Selbst nutze ich je nach Situation und Standort einfach nur grüne Kleidung, einen Tarnüberwurf oder einen kompletten Tarnanzug. Außerdem hat mein Teleobjektiv einen Neoprenschutz in Tarnmuster, da die weiße Farbe eher kontraproduktiv ist.
Sitzgelegenheit
Gerne schleppe ich einen kleinen Angelhocker mit mir rum, damit ich mich in der kalten, nassen Jahreszeit nicht direkt auf den Boden setzen muss. Ist aber auch wieder zusätzliches Gewicht, das ich zu tragen habe. Aber immer dabei: ein Stück einfache Isomatte als Sitzfläche (ca. 35 x 35cm) um den Körper vor Bodenkälte zu schützen und um es zumindest ein wenig bequemer zu haben.
Auch schaue ich mir an Orten, an denen ich mich regelmäßig aufhalte, natürliche Sitzgelegenheiten wie Baumstümpfe, Steine oder umgestürzte Bäume an. Definitiv nicht gestattet ist das unbefugte Betreten von Jagdhochsitzen oder ähnlichen Bauten.
Erste-Hilfe-Set
Seit ich aufgrund einer schwerwiegenden Erkrankung Blutverdünner zu mir nehmen muss, habe ich immer ein Erste-Hilfe-Set in direkter Nähe. Aber auch so empfehle ich immer, etwas dabei zu haben.
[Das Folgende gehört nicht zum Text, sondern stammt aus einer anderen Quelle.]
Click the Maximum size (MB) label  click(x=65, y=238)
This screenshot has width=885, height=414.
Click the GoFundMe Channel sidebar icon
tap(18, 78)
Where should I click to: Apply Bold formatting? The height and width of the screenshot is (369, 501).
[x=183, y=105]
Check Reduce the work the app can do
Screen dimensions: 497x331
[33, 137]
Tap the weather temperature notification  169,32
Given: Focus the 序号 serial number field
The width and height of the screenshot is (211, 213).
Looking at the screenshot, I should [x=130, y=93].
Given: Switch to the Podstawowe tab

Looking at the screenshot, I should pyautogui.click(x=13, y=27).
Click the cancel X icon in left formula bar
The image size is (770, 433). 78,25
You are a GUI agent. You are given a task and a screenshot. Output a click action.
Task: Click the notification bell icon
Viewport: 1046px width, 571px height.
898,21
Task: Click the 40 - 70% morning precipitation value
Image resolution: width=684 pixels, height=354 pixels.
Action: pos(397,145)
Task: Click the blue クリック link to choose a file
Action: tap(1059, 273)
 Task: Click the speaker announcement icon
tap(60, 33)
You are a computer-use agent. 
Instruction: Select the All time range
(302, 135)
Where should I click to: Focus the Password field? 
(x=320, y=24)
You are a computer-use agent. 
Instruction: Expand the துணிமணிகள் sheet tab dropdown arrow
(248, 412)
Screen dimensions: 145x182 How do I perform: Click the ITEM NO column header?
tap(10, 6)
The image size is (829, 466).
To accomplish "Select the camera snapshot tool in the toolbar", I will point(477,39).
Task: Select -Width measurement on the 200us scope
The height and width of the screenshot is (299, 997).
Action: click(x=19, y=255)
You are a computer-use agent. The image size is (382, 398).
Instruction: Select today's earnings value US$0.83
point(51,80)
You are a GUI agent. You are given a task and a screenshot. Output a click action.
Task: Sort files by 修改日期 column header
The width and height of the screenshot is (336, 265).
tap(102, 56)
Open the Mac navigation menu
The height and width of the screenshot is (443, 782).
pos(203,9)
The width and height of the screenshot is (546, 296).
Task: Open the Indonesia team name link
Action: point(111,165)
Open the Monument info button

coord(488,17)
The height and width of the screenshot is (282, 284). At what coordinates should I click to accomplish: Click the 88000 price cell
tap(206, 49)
Es gibt sehr kompakte Sets mit den wichtigsten Sachen für wenige Euro.
Fernglas
Ein Fernglas kann hilfreich sein, wenn man neue Gebiete erkundet und vielleicht nicht so viel Brennweite an der Kamera hat, um diese zum „Spähen“ zu nutzen. Ich selbst habe nur ein einfaches Fernglas, was aber selten mit auf Fototour kommt. Es ist einfach etwas zu sperrig. Ich suche gerade nach einer kleinen, für mich angenehmen, Alternative. Hauptsächliche benutze ich aber die Kamera als Fernglasersatz.
Verpflegung
Das zu verallgemeinern ist immer sehr schwer. Normalerweise plane ich meine Touren so, dass ich nur wenig Verpflegung brauche. Dann sind nur eine Flasche Wasser oder was isotonisches und ein kleiner Snack für den kleinen Hunger im Rucksack. Es gibt aber auch Touren – besonders im Sommer – wo ich mehrere Tage und auch mal eine Nacht draußen verbringe. Dann habe ich natürlich etwas mehr dabei, passe aber auf das Gewicht auf.
Kleinkram
Ich habe zum Beispiel immer ein Multitool und ein kleines Taschenmesser dabei, um notfalls kleinere Reparaturen vornehmen zu können. Sollte es mal später werden ist auch eine Taschenlampe griffbereit. Zudem habe ich immer etwas Schnur (Paracord) im Rucksack. Damit kann ich meinen Tarnüberwurf zu einer Tarnwand umfunktionieren und zwischen zwei Bäumen spannen. Ist aber eher selten in Gebrauch.
Was kostet das alles?
Das ist natürlich von der Kamera abhängig und schwer zu pauschalisieren. Wenn ich mal von meiner Mindestkonfiguration für Wildlife ausgehe mit den obenstehenden Sachen, komme ich auf etwa 3500 € Neupreis.
Fragen?
Der Beitrag lässt sicher Fragen offen, ist auch nur grob umrissen. Wenn Du Fragen hast, melde sende mir gerne eine Mail an stephan@natuerlich-fotografieren.de. Ich versuche sie zeitnah zu beantworten.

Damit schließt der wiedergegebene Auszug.